Title: The Power of the Dog
Year: 2021
Genre: Drama | Romance | Western |
Runtime: 126 min
Director: Jane Campion
Starring: Benedict Cumberbatch, Jesse Plemons, Kirsten Dunst
Severe, pale-eyed, handsome, Phil Burbank is brutally beguiling. All of Phil’s romance, power and fragility is trapped in the past and in the land: He can castrate a bull calf with two swift slashes of his knife; he swims naked in the river, smearing his body with mud. He is a cowboy as raw as his hides. The year is 1925. The Burbank brothers are wealthy ranchers in Montana. At the Red Mill restaurant on their way to market, the brothers meet Rose, the widowed proprietress, and her impressionable son Peter. Phil behaves so cruelly he drives them both to tears, revelling in their hurt and rousing his fellow cowhands to laughter – all except his brother George, who comforts Rose then returns to marry her. As Phil swings between fury and cunning, his taunting of Rose takes an eerie form – he hovers at the edges of her vision, whistling a tune she can no longer play. His mockery of her son is more overt, amplified by the cheering of Phil’s cowhand disciples. Then Phil appears to take the boy under his wing. Is this latest gesture a softening that leaves Phil exposed, or a plot-twisting further into menace?

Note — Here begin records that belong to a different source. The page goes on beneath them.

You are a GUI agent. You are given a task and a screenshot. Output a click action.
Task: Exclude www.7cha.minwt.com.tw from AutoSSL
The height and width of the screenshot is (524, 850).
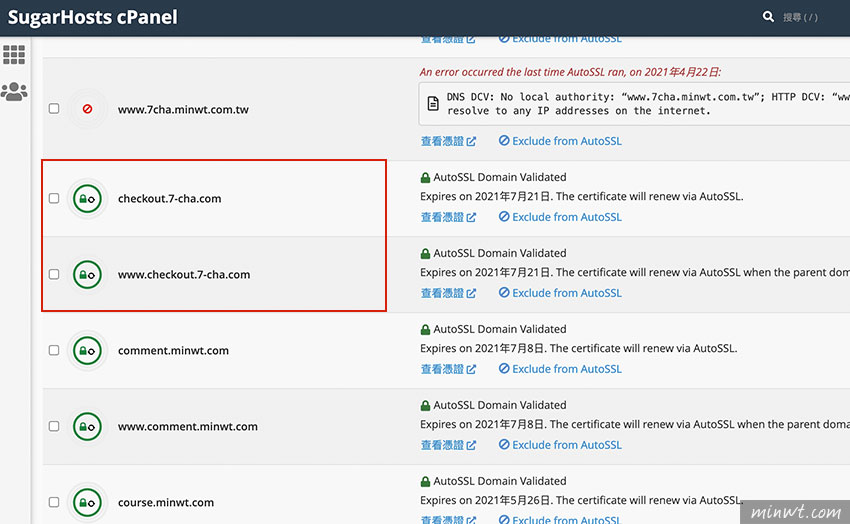(x=560, y=141)
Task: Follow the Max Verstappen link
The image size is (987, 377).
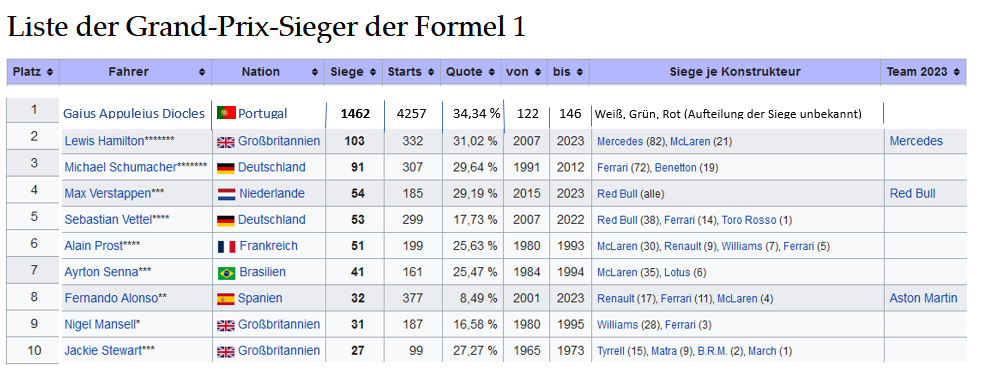Action: tap(106, 194)
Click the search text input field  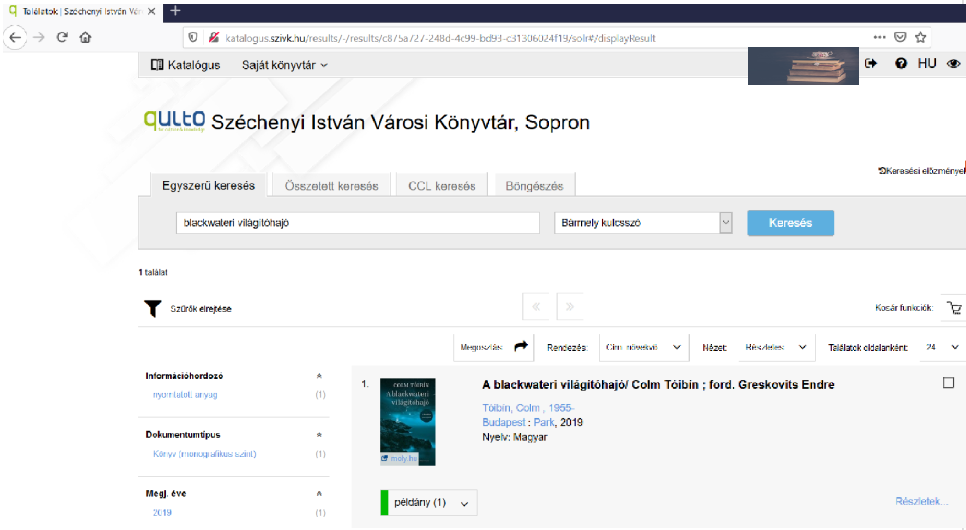tap(356, 223)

As foreseen as a spiky rancher, Benedict’s incarnation of the Phil is a solid performance. Sure, it’s not his best one yet, but it’s a stable one at least. His journey goes from a mean, arrogant rancher up to the moment it’s revealed of his own homosexuality by the third act. He has a slow journey to becoming a compassionate man to the last breath. His death comes without further explanation and doesn’t really give any concrete details of the sudden demise.

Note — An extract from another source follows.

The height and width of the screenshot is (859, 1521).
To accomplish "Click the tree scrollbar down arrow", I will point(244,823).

Jesse Plemons and Kirsten Dunst aka Rose and George play the married couple that come over to Phil’s farm. They’ve their son Peter with them, who comes from Rose’s former marriage. The relationship is a bit of a struggle to understand by the first glancing. The film is odd and the tone of the film. It’s not a happy or something that aims to cheer the audience up. It’s a slow-burn character-driven feature film that doesn’t really explain a lot of the background of these characters.
The best part of the movie is the close-up feeling, the feeling of enactment that keeps the story on hold throughout the film. But the loose end and the boring, untidy feeling that this plot gives doesn’t impress at all. The story and the acting are good enough, but the slow bit is overwhelming to give this film a shot for viewing. Even if Jane Campion tries desperately to keep the story engaging, nothing meaningful is really presented during this two-hour movie.